370 La requérante a donc tort de soutenir que la subvention qu’elle a reçue directement en raison de la fourniture de minerai de nickel moyennant une rémunération moins qu’adéquate devait être ramenée à [confidentiel]%, ce qui correspondrait [confidentiel].
371 Par ailleurs, il y a lieu d’approuver l’argument de la Commission correspondant au considérant 535 du règlement attaqué selon lequel, étant donné que la subvention reçue s’appliquait à tous les produits de la société IRNC de manière égale, en pourcentage de son chiffre d’affaires total, l’utilisation finale du minerai de nickel acheté par cette dernière, que ce soit pour le produit concerné ou pour [confidentiel], n’est pas pertinente, puisque le dénominateur dans le calcul du taux de subventionnement est le chiffre d’affaires total d’IRNC, c’est-à-dire [confidentiel], y compris les ventes sur le marché intérieur et sur le marché d’exportation, qu’il s’agisse de [confidentiel]. En conséquence, le dénominateur utilisé dans le cadre de l’enquête incluait déjà les ventes de [confidentiel] que la requérante souhaiterait analyser séparément afin d’en répartir l’avantage.
372 S’il fallait exclure du calcul les [confidentiel], cela réduirait le chiffre d’affaires au dénominateur, mais également, dans la même proportion, le montant de l’aide correspondant au numérateur, ce qui conduirait au même résultat.
373 En tout état de cause, la subvention en question n’est pas accordée par référence aux quantités fabriquées, produites, exportées ou transportées.

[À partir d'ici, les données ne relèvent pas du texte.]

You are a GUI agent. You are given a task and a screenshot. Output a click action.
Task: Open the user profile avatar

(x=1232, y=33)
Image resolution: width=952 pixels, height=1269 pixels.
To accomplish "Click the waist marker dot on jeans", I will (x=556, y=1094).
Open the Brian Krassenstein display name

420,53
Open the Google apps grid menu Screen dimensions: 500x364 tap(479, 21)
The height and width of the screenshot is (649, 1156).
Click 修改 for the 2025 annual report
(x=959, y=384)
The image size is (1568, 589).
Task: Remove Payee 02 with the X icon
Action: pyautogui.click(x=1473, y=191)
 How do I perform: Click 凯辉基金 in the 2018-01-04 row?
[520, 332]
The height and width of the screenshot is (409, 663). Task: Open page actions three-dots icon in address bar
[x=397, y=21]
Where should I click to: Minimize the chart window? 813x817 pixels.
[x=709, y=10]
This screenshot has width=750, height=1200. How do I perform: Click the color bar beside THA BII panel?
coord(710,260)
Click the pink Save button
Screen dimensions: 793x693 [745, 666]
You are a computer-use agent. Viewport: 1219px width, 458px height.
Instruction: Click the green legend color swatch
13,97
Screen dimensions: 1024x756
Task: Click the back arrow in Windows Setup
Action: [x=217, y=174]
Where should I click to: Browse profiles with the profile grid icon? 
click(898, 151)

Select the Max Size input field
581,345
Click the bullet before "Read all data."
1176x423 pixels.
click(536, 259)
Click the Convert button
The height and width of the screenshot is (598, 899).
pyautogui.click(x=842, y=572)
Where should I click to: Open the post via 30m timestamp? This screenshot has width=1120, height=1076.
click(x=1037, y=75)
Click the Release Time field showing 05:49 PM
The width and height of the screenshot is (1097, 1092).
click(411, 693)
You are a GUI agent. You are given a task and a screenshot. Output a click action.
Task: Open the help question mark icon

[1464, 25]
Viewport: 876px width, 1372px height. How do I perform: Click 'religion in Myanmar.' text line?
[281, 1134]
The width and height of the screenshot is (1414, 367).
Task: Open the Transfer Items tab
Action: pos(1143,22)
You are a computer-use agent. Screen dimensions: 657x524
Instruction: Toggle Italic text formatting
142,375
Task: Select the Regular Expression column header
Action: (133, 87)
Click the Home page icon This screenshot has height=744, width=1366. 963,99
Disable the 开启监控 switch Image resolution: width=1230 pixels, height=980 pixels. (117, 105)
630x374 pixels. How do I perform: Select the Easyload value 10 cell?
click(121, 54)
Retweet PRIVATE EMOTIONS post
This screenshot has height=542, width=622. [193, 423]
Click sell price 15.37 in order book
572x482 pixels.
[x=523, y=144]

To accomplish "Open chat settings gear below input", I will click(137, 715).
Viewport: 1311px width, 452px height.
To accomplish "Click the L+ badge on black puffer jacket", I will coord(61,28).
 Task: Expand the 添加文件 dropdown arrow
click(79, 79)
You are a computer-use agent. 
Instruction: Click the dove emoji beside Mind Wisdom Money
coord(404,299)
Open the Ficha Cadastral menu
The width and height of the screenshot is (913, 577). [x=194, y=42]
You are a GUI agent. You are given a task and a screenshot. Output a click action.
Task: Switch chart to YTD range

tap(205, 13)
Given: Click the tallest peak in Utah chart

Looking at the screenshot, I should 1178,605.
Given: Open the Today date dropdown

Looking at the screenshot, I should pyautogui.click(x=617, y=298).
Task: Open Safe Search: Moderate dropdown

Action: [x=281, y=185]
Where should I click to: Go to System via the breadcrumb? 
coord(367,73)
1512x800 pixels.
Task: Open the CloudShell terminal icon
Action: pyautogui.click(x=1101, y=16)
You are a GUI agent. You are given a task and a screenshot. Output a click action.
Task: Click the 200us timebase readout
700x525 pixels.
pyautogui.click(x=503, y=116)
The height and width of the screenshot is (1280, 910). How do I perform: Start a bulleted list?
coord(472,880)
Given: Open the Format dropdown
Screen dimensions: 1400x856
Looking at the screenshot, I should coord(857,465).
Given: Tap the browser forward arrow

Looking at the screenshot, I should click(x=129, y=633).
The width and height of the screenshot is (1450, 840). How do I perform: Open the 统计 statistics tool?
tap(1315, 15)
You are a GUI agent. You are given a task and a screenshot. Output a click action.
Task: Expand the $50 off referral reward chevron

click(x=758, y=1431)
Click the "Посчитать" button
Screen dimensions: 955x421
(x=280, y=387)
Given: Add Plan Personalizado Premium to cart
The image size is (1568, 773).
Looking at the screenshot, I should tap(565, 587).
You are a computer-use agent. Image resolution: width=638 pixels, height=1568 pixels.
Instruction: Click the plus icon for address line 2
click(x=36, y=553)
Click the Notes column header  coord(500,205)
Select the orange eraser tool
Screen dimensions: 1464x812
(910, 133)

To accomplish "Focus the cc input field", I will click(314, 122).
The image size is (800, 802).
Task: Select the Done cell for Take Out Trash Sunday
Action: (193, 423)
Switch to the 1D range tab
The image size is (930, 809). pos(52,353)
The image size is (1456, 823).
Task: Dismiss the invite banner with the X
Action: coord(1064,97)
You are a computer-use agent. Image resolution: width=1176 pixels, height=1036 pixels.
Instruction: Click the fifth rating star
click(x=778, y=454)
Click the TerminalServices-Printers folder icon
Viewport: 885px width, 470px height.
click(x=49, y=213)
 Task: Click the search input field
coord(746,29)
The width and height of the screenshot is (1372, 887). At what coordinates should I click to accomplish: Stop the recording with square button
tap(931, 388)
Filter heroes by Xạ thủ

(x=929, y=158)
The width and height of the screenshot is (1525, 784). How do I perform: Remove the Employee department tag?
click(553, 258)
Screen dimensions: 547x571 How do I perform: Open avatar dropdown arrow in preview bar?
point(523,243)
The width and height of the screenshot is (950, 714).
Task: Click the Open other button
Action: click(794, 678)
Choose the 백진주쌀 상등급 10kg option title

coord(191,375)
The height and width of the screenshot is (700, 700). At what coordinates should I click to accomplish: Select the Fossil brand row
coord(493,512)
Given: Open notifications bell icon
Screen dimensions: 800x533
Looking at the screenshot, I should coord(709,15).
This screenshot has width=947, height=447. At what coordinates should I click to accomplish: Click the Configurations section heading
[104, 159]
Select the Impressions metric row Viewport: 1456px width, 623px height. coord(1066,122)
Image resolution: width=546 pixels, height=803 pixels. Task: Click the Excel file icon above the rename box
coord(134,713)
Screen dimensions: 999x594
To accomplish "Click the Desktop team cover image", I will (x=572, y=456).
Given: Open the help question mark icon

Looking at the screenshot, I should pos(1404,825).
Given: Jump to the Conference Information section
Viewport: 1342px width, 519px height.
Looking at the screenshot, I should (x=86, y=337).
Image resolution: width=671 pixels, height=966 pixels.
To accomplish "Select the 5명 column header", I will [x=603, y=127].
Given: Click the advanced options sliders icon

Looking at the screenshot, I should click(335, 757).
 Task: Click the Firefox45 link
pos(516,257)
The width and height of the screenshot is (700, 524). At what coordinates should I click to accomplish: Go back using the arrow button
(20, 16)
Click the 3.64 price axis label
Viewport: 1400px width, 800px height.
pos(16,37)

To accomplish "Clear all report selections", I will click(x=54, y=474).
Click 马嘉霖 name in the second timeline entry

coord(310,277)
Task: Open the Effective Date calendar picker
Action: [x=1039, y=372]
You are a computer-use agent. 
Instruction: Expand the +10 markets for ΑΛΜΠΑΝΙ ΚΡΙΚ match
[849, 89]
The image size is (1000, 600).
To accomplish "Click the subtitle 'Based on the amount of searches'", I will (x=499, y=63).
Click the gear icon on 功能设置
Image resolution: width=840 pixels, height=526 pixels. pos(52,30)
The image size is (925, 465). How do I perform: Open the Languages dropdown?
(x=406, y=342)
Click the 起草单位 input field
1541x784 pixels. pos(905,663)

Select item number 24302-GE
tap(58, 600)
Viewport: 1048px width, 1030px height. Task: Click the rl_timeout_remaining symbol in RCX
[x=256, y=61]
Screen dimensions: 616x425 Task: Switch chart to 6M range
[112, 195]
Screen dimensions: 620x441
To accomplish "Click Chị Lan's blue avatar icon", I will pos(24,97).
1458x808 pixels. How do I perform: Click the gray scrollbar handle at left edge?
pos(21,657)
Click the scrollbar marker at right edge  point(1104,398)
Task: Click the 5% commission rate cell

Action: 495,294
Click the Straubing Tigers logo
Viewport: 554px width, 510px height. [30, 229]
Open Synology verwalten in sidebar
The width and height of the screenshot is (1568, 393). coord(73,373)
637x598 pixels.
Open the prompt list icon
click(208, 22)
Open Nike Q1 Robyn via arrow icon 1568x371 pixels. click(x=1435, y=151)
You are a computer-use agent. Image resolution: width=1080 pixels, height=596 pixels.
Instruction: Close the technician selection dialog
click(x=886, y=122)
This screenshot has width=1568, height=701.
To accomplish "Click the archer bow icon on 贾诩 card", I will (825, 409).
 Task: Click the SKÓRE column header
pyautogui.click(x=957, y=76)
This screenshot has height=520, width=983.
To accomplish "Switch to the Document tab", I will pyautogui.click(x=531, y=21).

Il ressort du passage des lignes directrices cité au point 352 ci-dessus que, pour les subventions autres qu’à l’exportation, les ventes totales (intérieures et à l’exportation) doivent être utilisées comme dénominateur, puisque ces subventions sont accordées tant sur les ventes intérieures que sur les ventes à l’exportation. Cependant, la méthode proposée par la requérante en ferait éliminer la part relative [confidentiel].
374 Dans ces conditions, il y a lieu de rejeter le troisième moyen et, partant, le recours dans son ensemble.
Sur les dépens
375 Aux termes de l’article 134, paragraphe 1, du règlement de procédure, toute partie qui succombe est condamnée aux dépens, s’il est conclu en ce sens.
376 La requérante ayant succombé, il y a lieu de la condamner à supporter, outre ses propres dépens, ceux exposés par la Commission, conformément aux conclusions de cette dernière.
377 Par ailleurs, aux termes de l’article 138, paragraphe 3, du règlement de procédure, le Tribunal peut ordonner qu’une partie intervenante autre que celles mentionnées aux paragraphes 1 et 2 de cet article supporte ses propres dépens. En l’espèce, il y a lieu de décider qu’Eurofer supportera ses propres dépens.
Par ces motifs,
LE TRIBUNAL (troisième chambre, siégeant avec cinq juges)
déclare et arrête :
1) Le recours est rejeté.
2) PT Indonesia Ruipu Nickel and Chrome Alloy est condamnée à supporter, outre ses propres dépens, ceux exposés par la Commission européenne.
3) Eurofer, Association Européenne de l’Acier, AISBL, supportera ses propres dépens.
| Škvařilová-Pelzl | Nõmm | Steinfatt |
| Kukovec | Meyer |
Ainsi prononcé en audience publique à Luxembourg, le 9 septembre 2026.
Signatures
* Langue de procédure : l’anglais.
1 Données confidentielles occultées.